● TASK DETAILS:
From the line containing "Click the Moonbeam parachain icon" down to the last line of the entries, print each line exactly and leave the pictures out.

(Stored data entries)
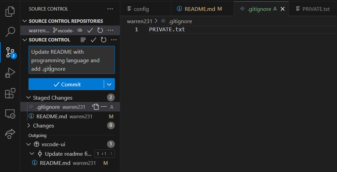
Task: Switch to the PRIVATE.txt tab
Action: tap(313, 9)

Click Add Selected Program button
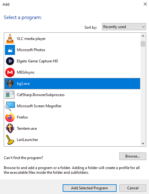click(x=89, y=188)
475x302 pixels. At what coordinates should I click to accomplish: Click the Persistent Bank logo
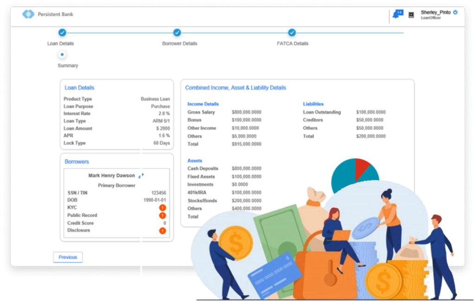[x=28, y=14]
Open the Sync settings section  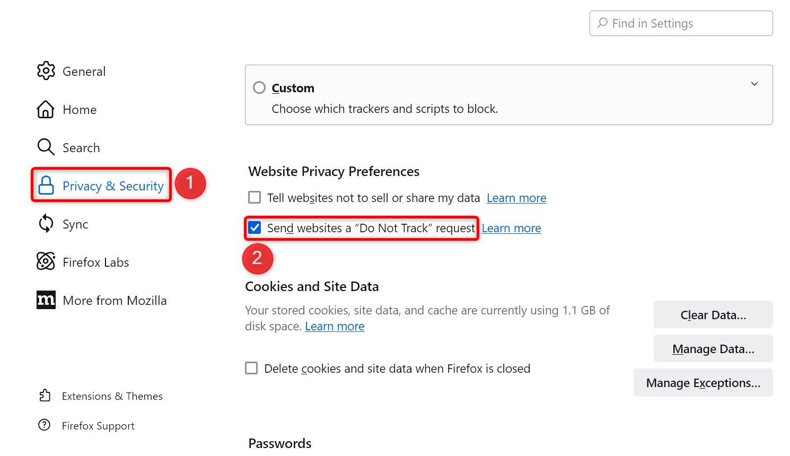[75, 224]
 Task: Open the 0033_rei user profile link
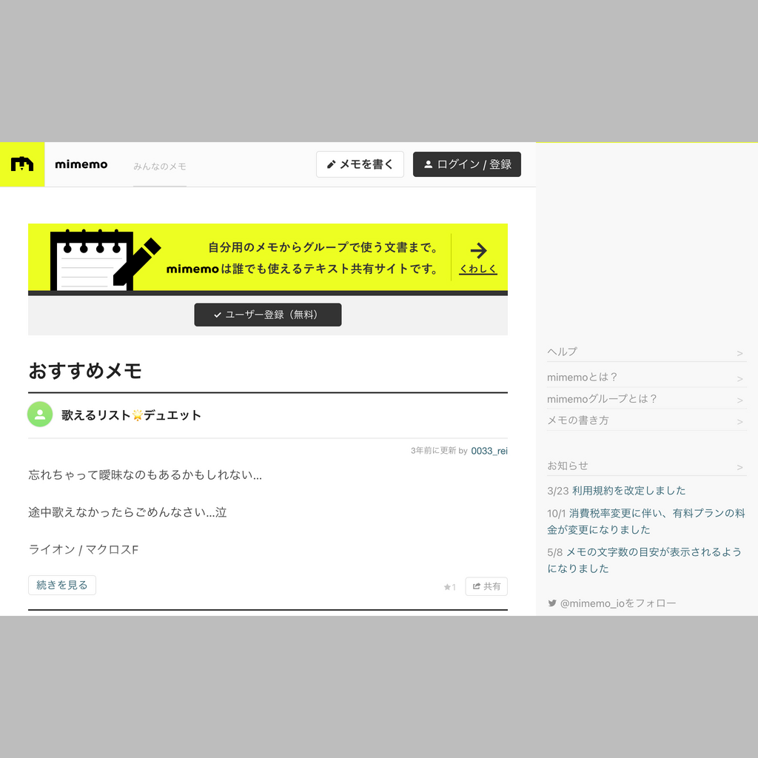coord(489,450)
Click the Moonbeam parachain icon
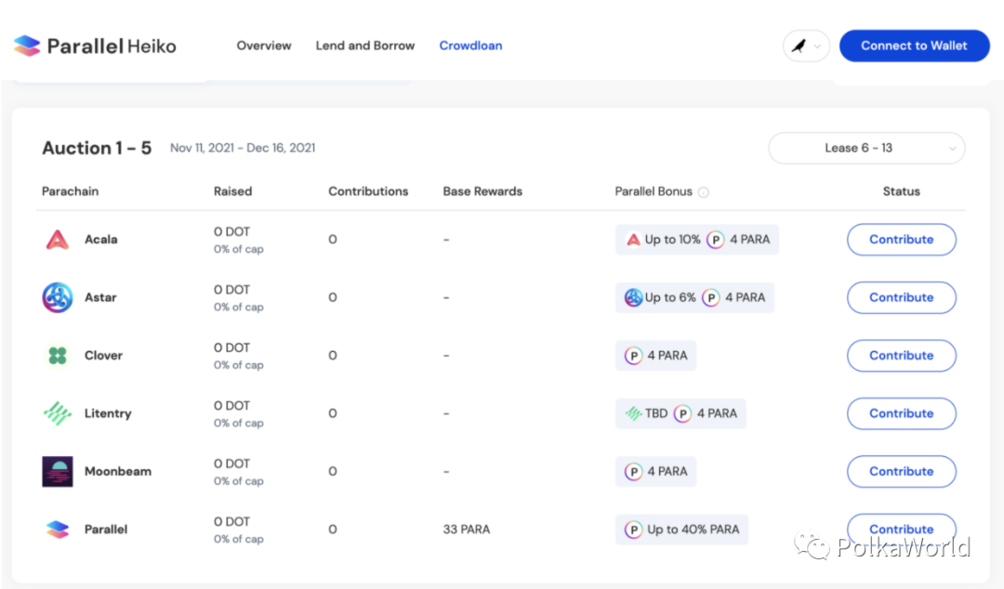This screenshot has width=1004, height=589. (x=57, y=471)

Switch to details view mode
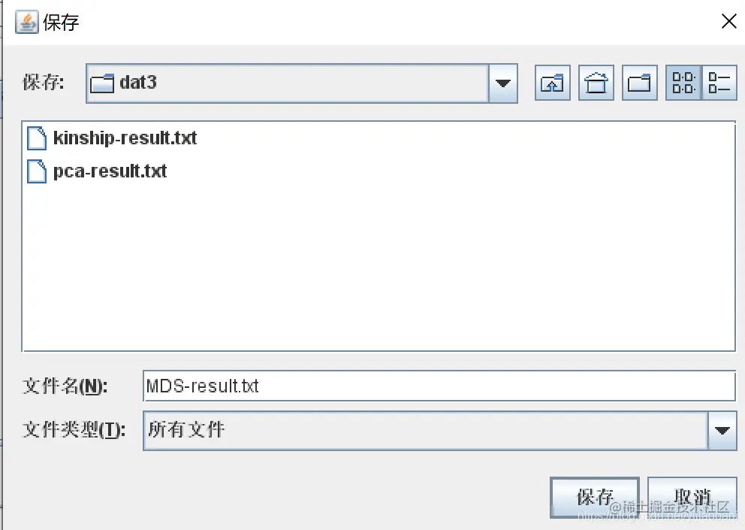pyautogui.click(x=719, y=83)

● THE ANSWER:
Click the Moonbeam parachain icon
This screenshot has width=1004, height=589. (x=57, y=471)

Switch to details view mode
pyautogui.click(x=719, y=83)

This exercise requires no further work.